A blog focused on nature, science, environmental topics, and happenings at the Pocono Environmental Education Center (PEEC).

Naif in the Forest by Darrell Berger

Wing Tips to Hiking Boots: Musings of a New, Full-Time Poconos Resident 

A platoon of cleomes is making its way from our shady garden fence to the light. It has taken years. The vanguard has advanced to the gravel driveway, where they thrive due to my weeding laxity. 

Cleomes are also called spider flowers because tendrils jut from their white, pink and purple flower balls. They are also called bee plants, as they are excellent pollinators. There is significant buzzing all along the sidewalk. 

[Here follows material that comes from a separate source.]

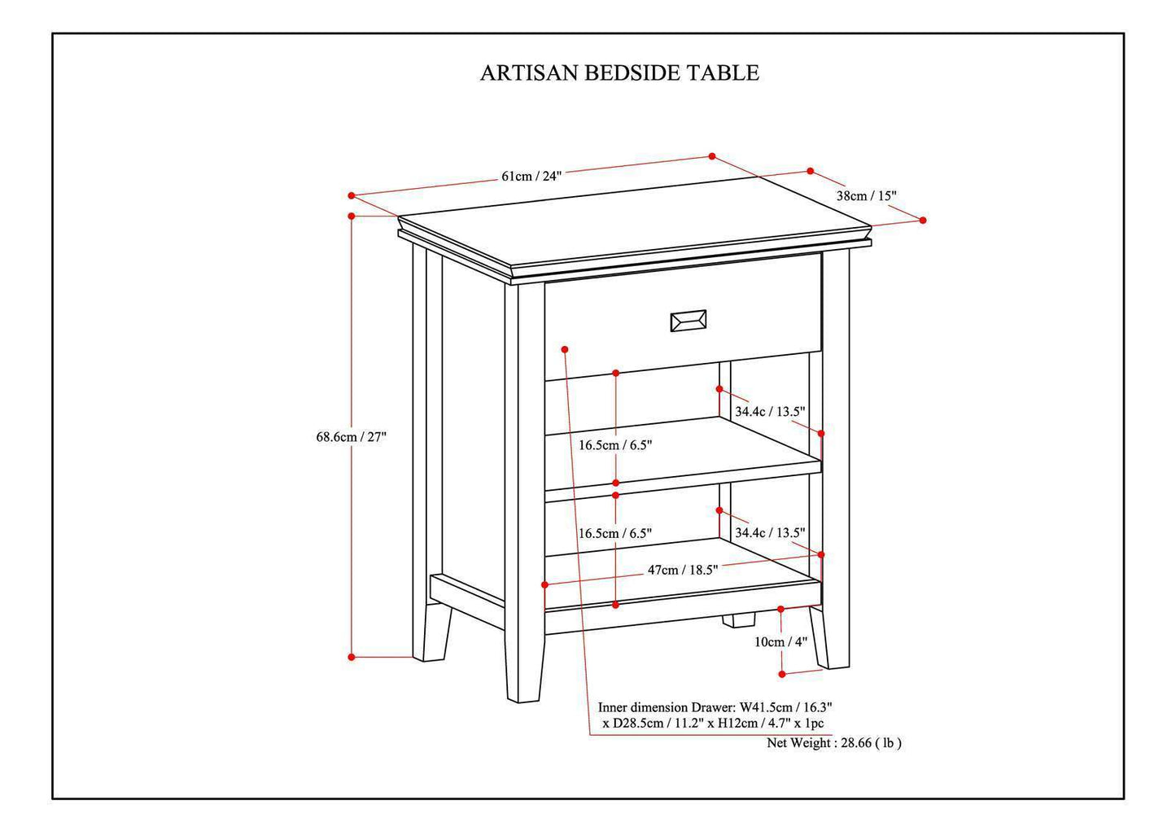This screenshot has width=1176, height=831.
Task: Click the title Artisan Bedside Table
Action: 619,73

These cleomes are descended from a very few we planted at the fence. They produce a very large number of seeds. They grow best in full sunlight. Thus they have gradually volunteered down the hill and along the sidewalk to a driveway that has the least shade of any space in our part of the forest. 

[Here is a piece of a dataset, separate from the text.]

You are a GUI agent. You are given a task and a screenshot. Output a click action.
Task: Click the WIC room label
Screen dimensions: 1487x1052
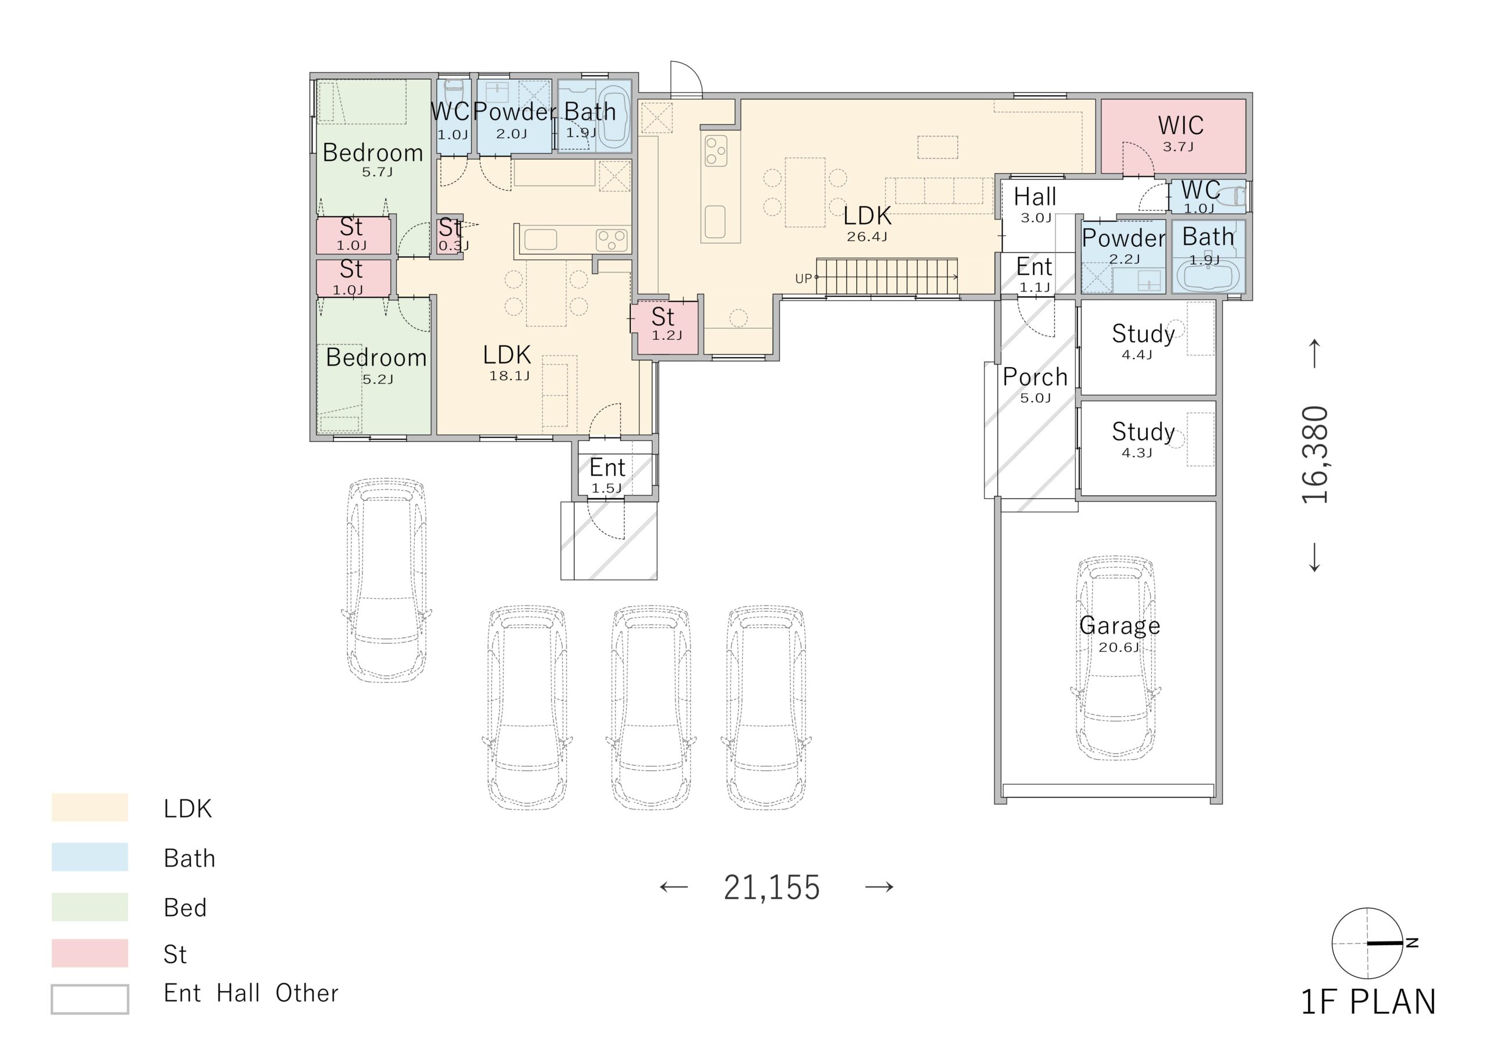1181,125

They are deer and rabbit repellent, emitting a scent that is sometimes called minty and sometimes skunky. If they are bent from foot or storm, they will likely bounce back to their height, which can be as much as five feet. They came to this continent from South American and the West Indies in the nineteenth century and were very popular for decades until cities and suburbs required smaller flowers for smaller gardens. More recently they have regained popularity. 

The cleome doesn’t need much help, just plenty of sun. It can thrive in a drought. It can overwhelm a garden if it isn’t controlled, requiring more care with restricting growth than encouraging. Eighteen inches is the ideal space between plants to keep their volunteering from becoming an invasion.  If their spread is controlled, cleomes can be helpful additions to vegetable gardens, repelling pests and attracting pollinators. 

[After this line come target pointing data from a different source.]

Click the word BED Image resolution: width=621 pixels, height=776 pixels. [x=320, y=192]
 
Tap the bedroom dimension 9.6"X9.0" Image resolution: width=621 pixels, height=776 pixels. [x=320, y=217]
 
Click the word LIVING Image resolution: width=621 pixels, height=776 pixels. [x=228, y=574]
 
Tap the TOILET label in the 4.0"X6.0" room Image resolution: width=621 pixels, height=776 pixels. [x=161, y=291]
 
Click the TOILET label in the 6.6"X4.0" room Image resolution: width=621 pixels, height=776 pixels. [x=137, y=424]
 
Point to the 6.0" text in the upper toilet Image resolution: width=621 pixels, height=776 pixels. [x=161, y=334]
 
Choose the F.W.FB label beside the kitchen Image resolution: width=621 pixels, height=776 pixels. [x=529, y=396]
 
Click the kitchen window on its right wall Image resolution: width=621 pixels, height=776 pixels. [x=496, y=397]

 The cleome inspires one to impute a deeper meaning in its journey toward the light. One should take caution from the last words of Goethe, which were “More light!” While there is a temptation to interpret his words as the desire to take one final leap into metaphysical speculation, scholars are divided. Some affirm the leap. Others conclude that he was simply asking his daughter to raise the blinds.